START Selection
This cliff edge behaviour happens because we only choose whether or not
to reclaim based on whether the memcg is within its protection limits
(see the use of mem_cgroup_protected in shrink_node), but we don't vary
our reclaim behaviour based on this information. Imagine the following
timeline, with the numbers the lruvec size in this zone:
1. memory.low=1000000, memory.current=999999. 0 pages may be scanned.
2. memory.low=1000000, memory.current=1000000. 0 pages may be scanned.
3. memory.low=1000000, memory.current=1000001. 1000001* pages may be
scanned. (?!)
* Of course, we won't usually scan all available pages in the zone even
without this patch because of scan control priority, over-reclaim
protection, etc. However, as shown by the tests at the end, these
techniques don't sufficiently throttle such an extreme change in input,
so cliff-like behaviour isn't really averted by their existence alone.
Here's an example of how this plays out in practice. At Facebook, we are
trying to protect various workloads from "system" software, like
configuration management tools, metric collectors, etc (see this[0] case
study). In order to find a suitable memory.low value, we start by
determining the expected memory range within which the workload will be
comfortable operating. This isn't an exact science -- memory usage deemed
"comfortable" will vary over time due to user behaviour, differences in
composition of work, etc, etc. As such we need to ballpark memory.low,
but doing this is currently problematic:
1. If we end up setting it too low for the workload, it won't have
*any* effect (see discussion above). The group will receive the full
weight of reclaim and won't have any priority while competing with the
less important system software, as if we had no memory.low configured
at all.
END Selection
START Records
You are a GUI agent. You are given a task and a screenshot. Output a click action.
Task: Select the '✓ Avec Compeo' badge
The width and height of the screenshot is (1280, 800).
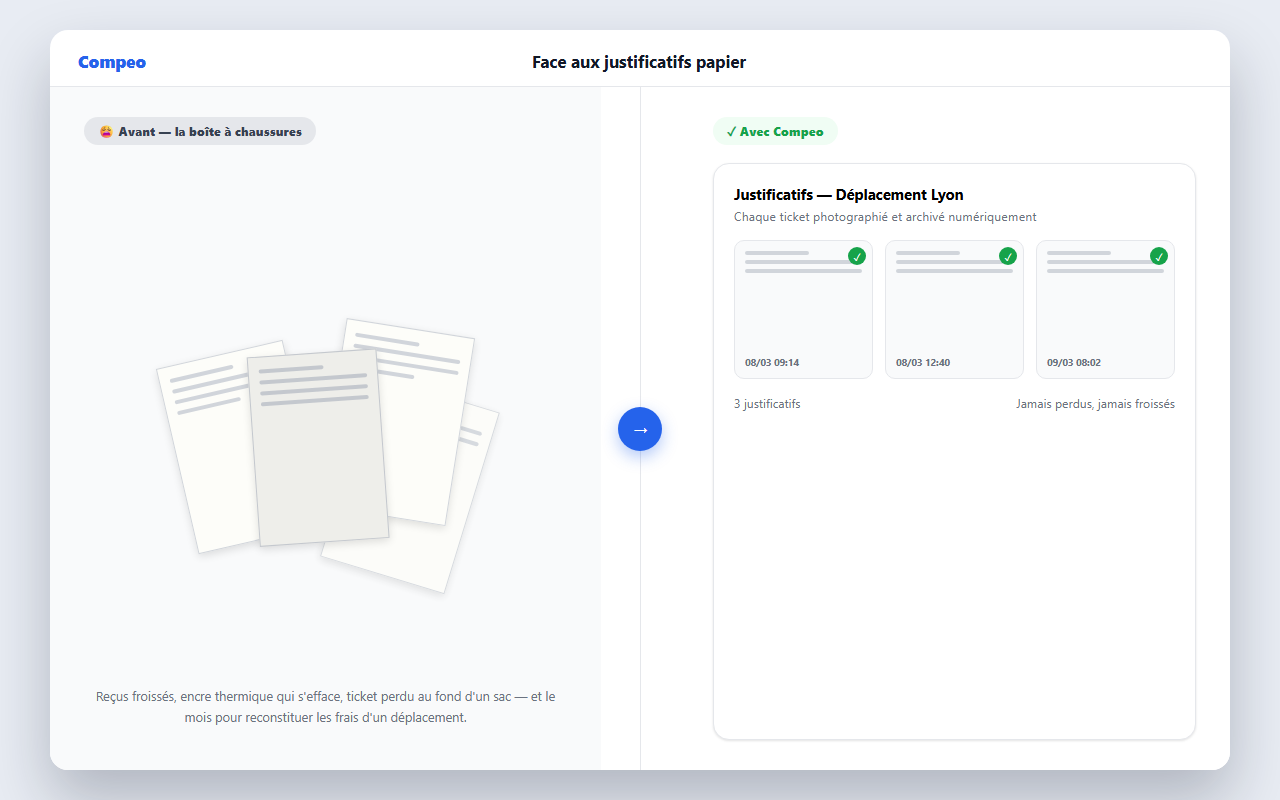click(x=775, y=131)
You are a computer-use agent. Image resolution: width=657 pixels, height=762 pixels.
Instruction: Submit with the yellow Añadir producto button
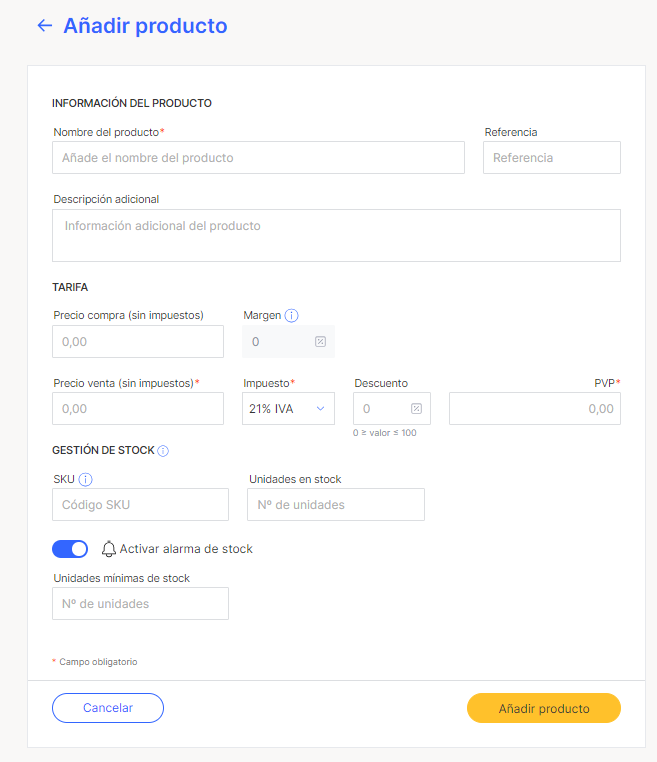(544, 708)
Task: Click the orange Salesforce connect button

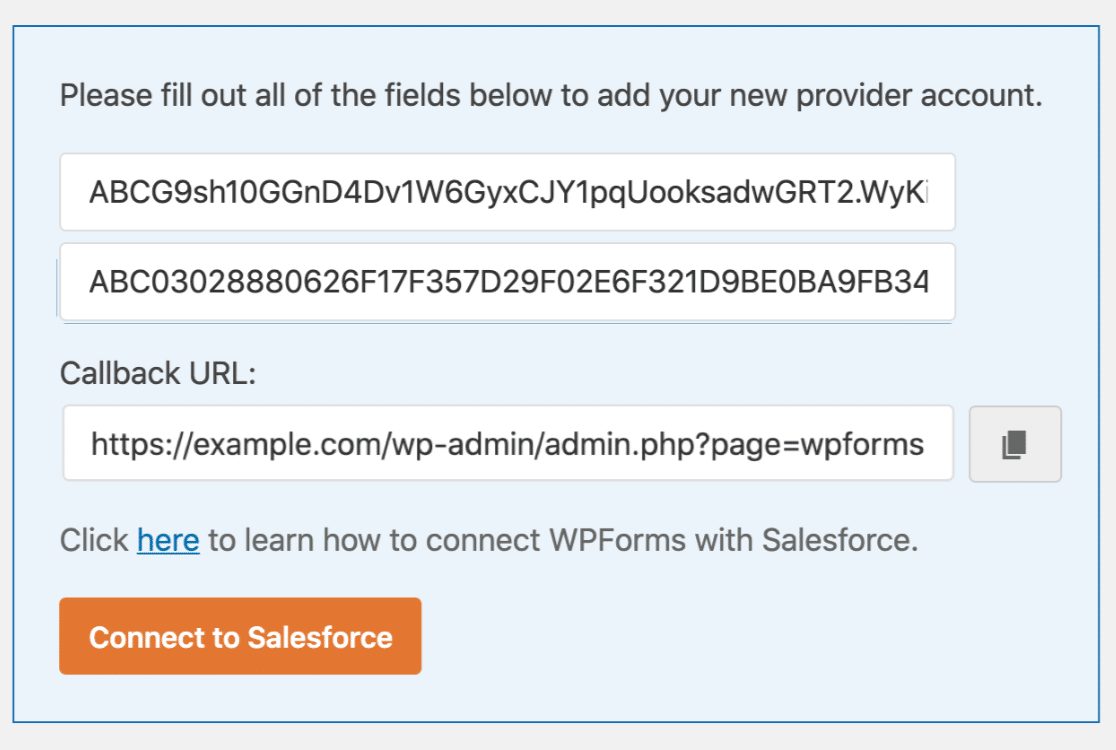Action: tap(240, 637)
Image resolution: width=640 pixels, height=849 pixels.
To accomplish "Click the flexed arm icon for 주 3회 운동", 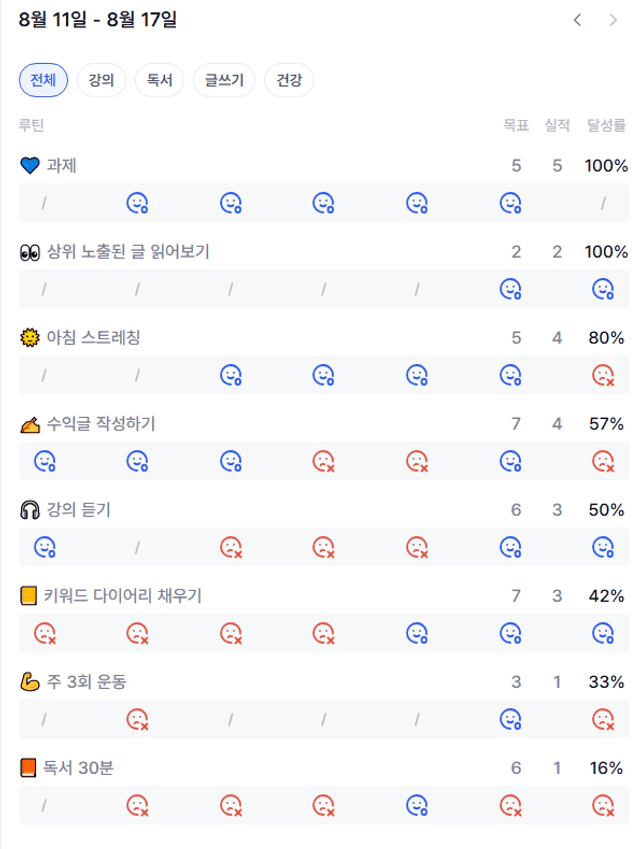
END Records
| Description of the task |
In the memory reclaim passage, what memory.current values appear in the timeline introduced by "Imagine the following timeline"?

| Result |
999999, 1000000, 1000001